Comment mieux prendre en charge la souffrance au travail (burn out, bore out, harcèlement, risques psycho-sociaux), véritable mal du siècle, alors que le nombre de psychiatres libéraux est en diminution ?
C'est en substance la question posée par l'URPS-ML Ile-de-France, qui a mené une série d'entretiens qualitatifs* avec des psychiatres libéraux afin de cerner cette problématique et formuler des recommandations. 76 % des psychiatres libéraux placent en effet la souffrance au travail en tête de leurs préoccupations. L'étude révèle une « explosion » des consultations portant sur la souffrance au travail, mouvement qui s'amplifie depuis trois à cinq ans et « submerge » les cabinets libéraux.
Les psychiatres font état de plusieurs difficultés majeures dans la prise en charge des patients en souffrance psychique, au premier rang desquelles des facteurs externes (multiplicité des intervenants, complexité réglementaire), mais aussi la diversité des structures de travail et des fonctions. « Le médecin psychiatre doit se repérer dans des environnements très différents : profession libérale, entreprise privée, fonction publique ou hospitalière, où la souffrance et les procédures diffèrent fortement », relève l'étude.
Autre difficulté : les relations peu structurées des psychiatres libéraux avec le médecin du travail, « un intervenant indispensable mais mal connu », avec qui la communication est parfois malaisée (méfiance réciproque, a priori, etc.). De surcroît, le parcours de soins – généraliste/psychiatre/médecin du travail/Sécu – peut s'avérer incompréhensible pour le patient. « La place et le rôle du psychiatre sont souvent inconfortables et peuvent devenir très compliqués, surtout s'il perçoit des risques importants pour son patient que les autres ne voient pas », souligne l'étude de l'URPS.

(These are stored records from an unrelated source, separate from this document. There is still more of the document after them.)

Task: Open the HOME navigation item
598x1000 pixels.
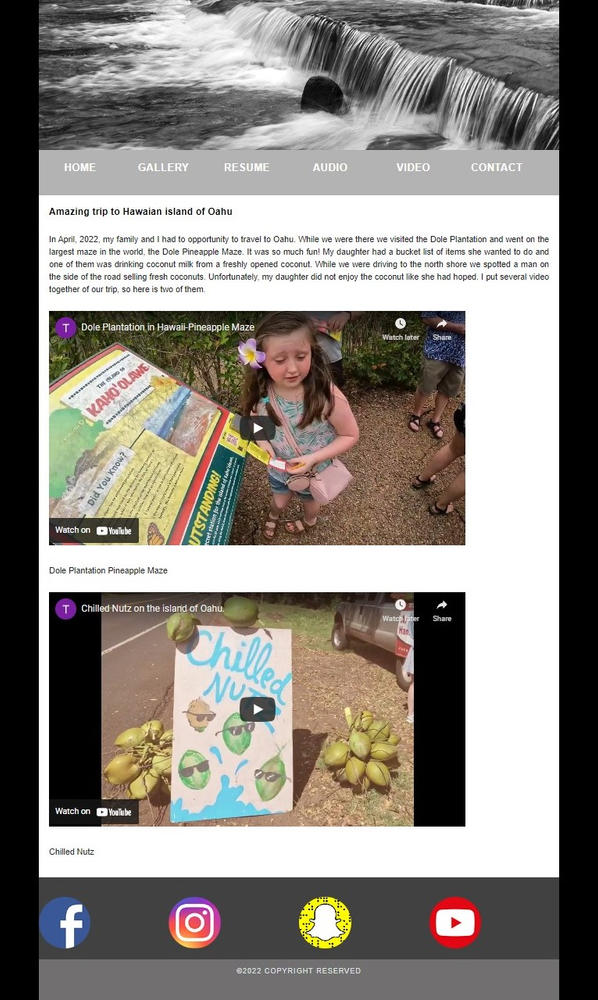Action: 80,167
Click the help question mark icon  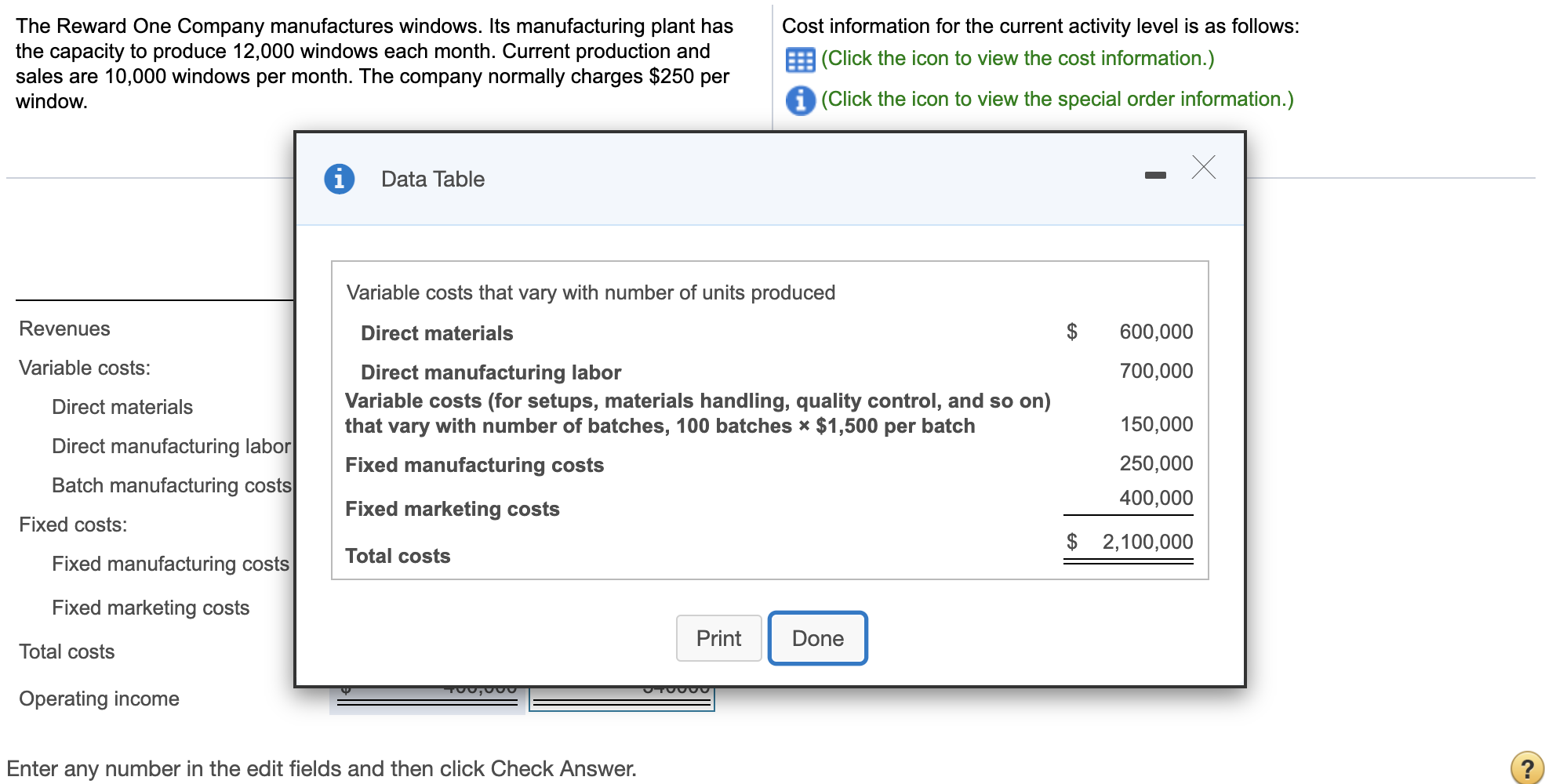(1526, 768)
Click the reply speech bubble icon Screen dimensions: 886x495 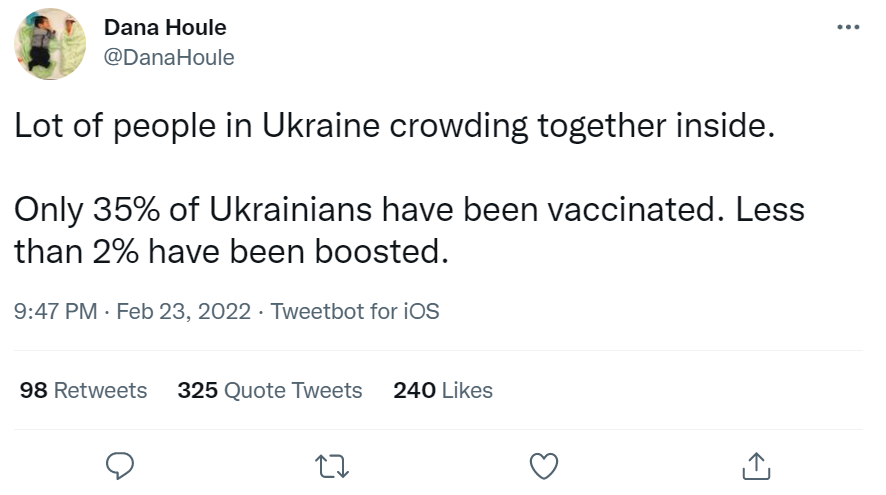pos(119,465)
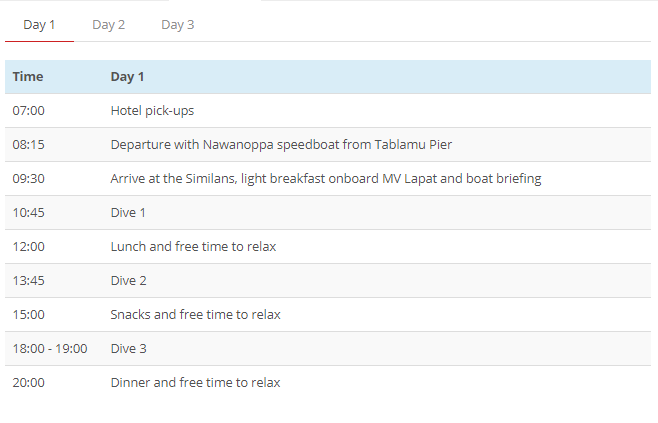Click the Hotel pick-ups entry
Image resolution: width=658 pixels, height=423 pixels.
[152, 111]
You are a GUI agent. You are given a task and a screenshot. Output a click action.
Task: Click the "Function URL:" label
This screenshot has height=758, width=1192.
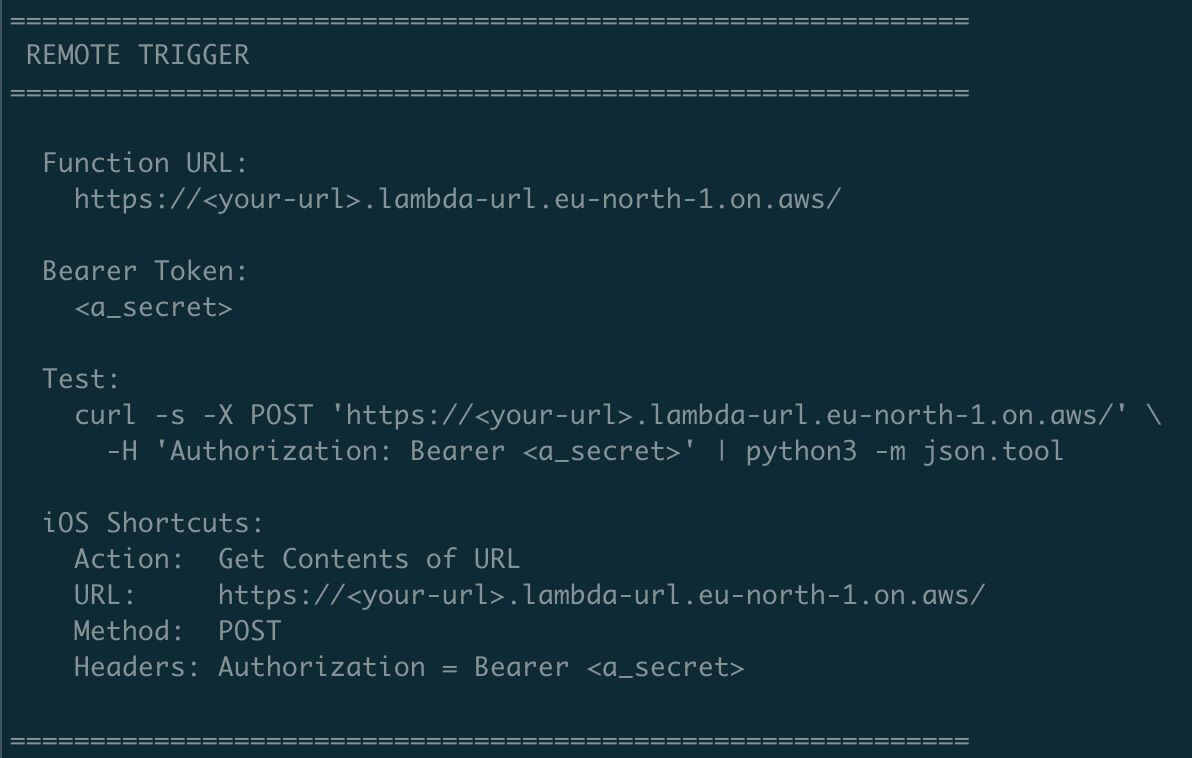[144, 163]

L'arrêt de travail et l'éthique
Autre barrière : « faire la part des choses entre ce qui relève du travail et d'une fragilité préexistante », ou encore déterminer « ce qui relève des conditions de travail ou d'une réelle maltraitance comme le harcèlement, qui entraîne des aspects juridiques différents ». La question de la formation juridique des psychiatres est ici posée.
Quant aux arrêts de travail, « pièce maîtresse de l'arsenal thérapeutique », ils posent aux spécialistes des problèmes éthiques et de responsabilité. « Parfois, l'arrêt de travail n'est plus justifiable par l'état de santé du salarié, mais devient juste une façon de le protéger d'un contexte de travail », détaille un des psychiatres du panel.
Plusieurs recommandations sont avancées : (re)définition plus précise de la souffrance au travail et de son impact (coûts, responsabilité), actions d'information en direction des entreprises et des professionnels concernés, création d'une fonction de conseil/support pour les psychiatres en cas de difficulté… L'étude recommande aussi « une vraie politique de prévention en entreprise », en lien avec le MEDEF, mais aussi des contacts avec les assureurs complémentaires autour de cette thématique.
Les psychiatres souhaiteraient même davantage de formations spécialisées pour les généralistes, les médecins du travail mais aussi pour eux-mêmes, notamment « sur les conséquences juridiques et financières des procédures liées à la souffrance au travail ».
* Enquête qualitative menée du 23 septembre au 20 octobre 2016, via 39 entretiens téléphoniques et 5 en face-à-face.